◆ **REQUIREMENT**
Copy out the lines of the records below verbatim, starting at the line that contains "Click the green ImpossibleBop avatar icon" and ending at the line that contains "coord(247,249)", with both of those lines included.

Word and element pointing entries:
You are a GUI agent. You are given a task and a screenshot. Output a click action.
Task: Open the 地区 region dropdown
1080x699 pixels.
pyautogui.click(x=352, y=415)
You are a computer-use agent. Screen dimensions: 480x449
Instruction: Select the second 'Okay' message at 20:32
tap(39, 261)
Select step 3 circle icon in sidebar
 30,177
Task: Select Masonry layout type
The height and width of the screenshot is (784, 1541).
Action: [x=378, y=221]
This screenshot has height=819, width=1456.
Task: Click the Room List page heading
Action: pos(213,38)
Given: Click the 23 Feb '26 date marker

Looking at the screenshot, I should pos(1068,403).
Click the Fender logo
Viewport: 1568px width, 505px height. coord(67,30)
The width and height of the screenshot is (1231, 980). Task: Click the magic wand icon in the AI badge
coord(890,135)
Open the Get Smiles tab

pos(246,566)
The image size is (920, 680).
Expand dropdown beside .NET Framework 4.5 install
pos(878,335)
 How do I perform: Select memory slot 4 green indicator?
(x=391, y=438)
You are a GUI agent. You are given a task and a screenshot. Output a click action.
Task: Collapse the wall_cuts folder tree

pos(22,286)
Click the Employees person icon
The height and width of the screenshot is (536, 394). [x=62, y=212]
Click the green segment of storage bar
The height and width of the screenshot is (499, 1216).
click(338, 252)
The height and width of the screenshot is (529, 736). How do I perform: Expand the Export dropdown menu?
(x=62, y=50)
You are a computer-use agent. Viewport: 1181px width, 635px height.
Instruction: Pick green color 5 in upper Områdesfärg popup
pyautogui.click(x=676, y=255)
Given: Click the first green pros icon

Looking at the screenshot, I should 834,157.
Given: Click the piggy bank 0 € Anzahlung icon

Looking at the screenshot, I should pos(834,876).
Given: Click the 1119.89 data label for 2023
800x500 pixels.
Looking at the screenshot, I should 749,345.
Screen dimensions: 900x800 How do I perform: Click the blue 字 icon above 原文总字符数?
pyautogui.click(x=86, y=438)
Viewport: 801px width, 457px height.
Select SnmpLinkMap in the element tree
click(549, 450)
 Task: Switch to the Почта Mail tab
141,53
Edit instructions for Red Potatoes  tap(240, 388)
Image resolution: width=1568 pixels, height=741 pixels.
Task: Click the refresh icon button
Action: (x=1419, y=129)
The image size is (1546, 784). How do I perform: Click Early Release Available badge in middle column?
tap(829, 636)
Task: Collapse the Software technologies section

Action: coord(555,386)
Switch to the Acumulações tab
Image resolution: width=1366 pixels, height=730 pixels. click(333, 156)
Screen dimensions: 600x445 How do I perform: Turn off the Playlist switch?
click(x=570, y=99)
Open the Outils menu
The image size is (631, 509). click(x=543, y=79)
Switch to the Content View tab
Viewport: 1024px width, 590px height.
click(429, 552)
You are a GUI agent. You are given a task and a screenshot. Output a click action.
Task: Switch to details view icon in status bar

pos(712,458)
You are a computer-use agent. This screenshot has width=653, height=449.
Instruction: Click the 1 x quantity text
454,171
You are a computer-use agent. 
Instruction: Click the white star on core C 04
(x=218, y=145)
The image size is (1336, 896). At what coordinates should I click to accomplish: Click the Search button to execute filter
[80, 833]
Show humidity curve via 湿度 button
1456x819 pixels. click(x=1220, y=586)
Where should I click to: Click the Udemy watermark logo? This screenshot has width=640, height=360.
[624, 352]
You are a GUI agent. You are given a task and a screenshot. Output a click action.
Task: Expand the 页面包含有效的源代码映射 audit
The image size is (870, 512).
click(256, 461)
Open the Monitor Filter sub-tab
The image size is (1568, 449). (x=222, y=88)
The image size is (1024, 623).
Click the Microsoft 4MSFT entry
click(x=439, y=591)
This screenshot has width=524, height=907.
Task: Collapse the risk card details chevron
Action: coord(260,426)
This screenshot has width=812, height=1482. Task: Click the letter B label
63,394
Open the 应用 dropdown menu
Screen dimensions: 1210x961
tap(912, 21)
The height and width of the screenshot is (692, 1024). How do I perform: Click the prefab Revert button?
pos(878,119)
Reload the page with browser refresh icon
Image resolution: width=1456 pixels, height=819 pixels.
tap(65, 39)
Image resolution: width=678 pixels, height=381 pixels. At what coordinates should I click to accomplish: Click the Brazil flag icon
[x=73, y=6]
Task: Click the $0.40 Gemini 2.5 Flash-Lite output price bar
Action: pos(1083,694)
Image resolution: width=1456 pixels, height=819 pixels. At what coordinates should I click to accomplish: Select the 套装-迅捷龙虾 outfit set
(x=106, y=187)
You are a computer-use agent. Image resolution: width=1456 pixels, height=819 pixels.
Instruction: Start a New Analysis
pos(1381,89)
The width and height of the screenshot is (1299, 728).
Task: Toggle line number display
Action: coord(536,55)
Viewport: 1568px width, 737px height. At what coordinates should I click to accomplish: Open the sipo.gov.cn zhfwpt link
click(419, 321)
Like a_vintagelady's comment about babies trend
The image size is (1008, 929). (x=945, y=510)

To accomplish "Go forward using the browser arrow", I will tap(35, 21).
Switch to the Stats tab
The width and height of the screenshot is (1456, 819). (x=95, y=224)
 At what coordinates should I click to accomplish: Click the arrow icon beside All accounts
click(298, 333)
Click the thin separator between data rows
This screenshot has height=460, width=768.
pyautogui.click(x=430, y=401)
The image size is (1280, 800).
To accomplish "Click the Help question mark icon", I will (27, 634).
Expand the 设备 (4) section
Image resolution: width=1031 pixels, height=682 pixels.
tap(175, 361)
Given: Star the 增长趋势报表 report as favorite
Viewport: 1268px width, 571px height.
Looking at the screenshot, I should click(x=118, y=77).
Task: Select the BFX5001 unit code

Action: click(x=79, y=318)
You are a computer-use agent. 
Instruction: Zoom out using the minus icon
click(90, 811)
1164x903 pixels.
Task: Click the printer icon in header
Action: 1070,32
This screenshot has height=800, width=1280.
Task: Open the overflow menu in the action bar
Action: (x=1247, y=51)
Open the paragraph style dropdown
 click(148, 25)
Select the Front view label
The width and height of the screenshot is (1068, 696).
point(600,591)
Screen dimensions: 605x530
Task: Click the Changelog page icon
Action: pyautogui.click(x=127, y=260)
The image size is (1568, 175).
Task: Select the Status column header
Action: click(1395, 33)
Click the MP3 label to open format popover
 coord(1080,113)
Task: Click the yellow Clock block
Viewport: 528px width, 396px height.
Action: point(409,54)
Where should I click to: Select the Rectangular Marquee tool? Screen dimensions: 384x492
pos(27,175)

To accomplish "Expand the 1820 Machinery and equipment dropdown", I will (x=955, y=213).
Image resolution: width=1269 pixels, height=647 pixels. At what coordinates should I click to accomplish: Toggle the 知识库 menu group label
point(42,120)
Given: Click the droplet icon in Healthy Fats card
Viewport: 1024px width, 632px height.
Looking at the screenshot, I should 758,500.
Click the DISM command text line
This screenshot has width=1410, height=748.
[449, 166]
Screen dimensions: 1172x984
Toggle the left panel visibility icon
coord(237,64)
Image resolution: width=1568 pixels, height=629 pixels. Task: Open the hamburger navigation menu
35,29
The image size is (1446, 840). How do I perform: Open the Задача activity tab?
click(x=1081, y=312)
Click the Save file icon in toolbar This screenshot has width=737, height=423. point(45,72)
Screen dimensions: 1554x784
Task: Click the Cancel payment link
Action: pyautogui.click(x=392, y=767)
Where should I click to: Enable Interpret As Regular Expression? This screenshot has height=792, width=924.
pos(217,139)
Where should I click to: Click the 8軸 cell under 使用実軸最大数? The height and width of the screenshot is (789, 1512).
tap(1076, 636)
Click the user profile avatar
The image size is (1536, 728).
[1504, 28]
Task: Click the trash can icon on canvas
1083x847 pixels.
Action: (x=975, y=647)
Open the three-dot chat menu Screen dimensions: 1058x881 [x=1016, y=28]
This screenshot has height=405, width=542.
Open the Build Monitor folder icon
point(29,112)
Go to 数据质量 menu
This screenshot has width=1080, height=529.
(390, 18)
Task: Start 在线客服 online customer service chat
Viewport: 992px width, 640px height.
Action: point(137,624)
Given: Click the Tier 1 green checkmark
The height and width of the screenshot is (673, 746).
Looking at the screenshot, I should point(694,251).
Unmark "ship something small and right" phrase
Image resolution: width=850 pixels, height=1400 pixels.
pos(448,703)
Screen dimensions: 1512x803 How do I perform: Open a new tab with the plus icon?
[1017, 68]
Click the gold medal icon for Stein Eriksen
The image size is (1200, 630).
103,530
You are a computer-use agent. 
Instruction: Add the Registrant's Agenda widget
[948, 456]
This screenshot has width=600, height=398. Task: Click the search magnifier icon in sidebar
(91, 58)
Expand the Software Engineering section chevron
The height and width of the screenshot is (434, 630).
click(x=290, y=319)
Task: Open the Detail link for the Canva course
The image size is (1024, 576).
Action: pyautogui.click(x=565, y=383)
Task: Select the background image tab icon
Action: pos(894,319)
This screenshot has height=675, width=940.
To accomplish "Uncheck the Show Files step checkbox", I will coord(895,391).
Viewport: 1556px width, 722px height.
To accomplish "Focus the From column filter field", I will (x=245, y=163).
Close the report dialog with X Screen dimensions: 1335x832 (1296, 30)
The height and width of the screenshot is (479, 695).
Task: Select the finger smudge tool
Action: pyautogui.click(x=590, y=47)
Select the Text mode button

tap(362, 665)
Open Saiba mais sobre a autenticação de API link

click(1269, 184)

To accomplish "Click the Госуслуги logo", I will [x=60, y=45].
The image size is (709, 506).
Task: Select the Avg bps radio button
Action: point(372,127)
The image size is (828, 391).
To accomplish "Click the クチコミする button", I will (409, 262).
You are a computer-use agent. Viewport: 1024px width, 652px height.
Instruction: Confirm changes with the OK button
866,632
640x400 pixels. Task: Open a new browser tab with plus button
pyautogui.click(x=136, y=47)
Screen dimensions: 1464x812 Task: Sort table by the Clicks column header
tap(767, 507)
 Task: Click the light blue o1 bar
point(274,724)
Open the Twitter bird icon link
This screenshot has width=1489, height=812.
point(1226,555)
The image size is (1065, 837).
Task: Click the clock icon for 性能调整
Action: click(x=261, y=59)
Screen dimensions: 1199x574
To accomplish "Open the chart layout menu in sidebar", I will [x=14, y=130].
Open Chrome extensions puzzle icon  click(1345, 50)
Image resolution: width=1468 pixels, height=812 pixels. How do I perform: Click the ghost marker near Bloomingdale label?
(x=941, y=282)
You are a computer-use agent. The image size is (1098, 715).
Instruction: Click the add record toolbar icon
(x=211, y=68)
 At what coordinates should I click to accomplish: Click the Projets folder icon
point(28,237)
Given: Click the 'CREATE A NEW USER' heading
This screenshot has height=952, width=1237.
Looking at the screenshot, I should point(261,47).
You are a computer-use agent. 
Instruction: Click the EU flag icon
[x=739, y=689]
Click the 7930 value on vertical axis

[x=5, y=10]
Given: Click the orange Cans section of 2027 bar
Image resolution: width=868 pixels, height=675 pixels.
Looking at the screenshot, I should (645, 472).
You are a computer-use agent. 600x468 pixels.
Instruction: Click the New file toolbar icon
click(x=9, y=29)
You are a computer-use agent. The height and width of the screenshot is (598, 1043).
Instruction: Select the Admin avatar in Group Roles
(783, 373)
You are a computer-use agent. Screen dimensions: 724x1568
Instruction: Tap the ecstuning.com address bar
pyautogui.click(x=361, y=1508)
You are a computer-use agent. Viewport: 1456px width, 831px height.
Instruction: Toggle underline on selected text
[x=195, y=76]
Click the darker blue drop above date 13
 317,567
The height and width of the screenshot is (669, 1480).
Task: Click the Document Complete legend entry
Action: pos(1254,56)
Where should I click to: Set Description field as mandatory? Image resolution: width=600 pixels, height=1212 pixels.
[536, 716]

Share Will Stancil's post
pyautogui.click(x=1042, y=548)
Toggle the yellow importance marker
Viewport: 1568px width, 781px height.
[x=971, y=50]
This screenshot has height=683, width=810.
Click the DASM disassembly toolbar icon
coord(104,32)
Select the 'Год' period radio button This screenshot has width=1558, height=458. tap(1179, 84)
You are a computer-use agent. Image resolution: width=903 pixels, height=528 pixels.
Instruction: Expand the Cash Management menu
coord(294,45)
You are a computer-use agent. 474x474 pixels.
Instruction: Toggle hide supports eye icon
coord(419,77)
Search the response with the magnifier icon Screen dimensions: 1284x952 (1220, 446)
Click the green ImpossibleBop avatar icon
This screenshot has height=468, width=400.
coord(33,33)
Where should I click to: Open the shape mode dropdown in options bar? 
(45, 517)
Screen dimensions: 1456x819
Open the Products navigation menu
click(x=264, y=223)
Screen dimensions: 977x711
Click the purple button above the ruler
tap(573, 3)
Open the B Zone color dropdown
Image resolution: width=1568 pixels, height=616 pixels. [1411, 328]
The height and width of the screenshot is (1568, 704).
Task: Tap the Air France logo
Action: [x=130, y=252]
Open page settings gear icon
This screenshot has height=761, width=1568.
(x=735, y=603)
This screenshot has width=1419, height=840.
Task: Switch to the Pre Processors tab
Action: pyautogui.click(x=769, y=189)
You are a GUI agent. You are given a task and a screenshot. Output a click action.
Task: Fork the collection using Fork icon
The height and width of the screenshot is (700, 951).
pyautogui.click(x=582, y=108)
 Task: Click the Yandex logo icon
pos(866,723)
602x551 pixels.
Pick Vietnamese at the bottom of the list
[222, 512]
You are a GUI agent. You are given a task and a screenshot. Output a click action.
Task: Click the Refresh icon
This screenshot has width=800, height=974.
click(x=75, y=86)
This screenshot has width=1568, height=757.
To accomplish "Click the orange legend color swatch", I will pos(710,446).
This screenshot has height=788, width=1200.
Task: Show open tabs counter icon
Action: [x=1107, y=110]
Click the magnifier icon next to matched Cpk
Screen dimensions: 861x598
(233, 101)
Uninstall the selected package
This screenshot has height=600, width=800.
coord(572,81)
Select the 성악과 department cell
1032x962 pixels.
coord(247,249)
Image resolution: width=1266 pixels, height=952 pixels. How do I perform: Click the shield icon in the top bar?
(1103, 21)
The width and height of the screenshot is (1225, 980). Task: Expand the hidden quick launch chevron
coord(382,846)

◆ **WRITTEN RESPONSE**
Click the green ImpossibleBop avatar icon
This screenshot has height=468, width=400.
coord(33,33)
Where should I click to: Open the shape mode dropdown in options bar? 
(45, 517)
Screen dimensions: 1456x819
Open the Products navigation menu
click(x=264, y=223)
Screen dimensions: 977x711
Click the purple button above the ruler
tap(573, 3)
Open the B Zone color dropdown
Image resolution: width=1568 pixels, height=616 pixels. [1411, 328]
The height and width of the screenshot is (1568, 704).
Task: Tap the Air France logo
Action: [x=130, y=252]
Open page settings gear icon
This screenshot has height=761, width=1568.
(x=735, y=603)
This screenshot has width=1419, height=840.
Task: Switch to the Pre Processors tab
Action: pyautogui.click(x=769, y=189)
You are a GUI agent. You are given a task and a screenshot. Output a click action.
Task: Fork the collection using Fork icon
The height and width of the screenshot is (700, 951).
pyautogui.click(x=582, y=108)
 Task: Click the Yandex logo icon
pos(866,723)
602x551 pixels.
Pick Vietnamese at the bottom of the list
[222, 512]
You are a GUI agent. You are given a task and a screenshot. Output a click action.
Task: Click the Refresh icon
This screenshot has width=800, height=974.
click(x=75, y=86)
This screenshot has width=1568, height=757.
To accomplish "Click the orange legend color swatch", I will pos(710,446).
This screenshot has height=788, width=1200.
Task: Show open tabs counter icon
Action: [x=1107, y=110]
Click the magnifier icon next to matched Cpk
Screen dimensions: 861x598
(233, 101)
Uninstall the selected package
This screenshot has height=600, width=800.
coord(572,81)
Select the 성악과 department cell
1032x962 pixels.
coord(247,249)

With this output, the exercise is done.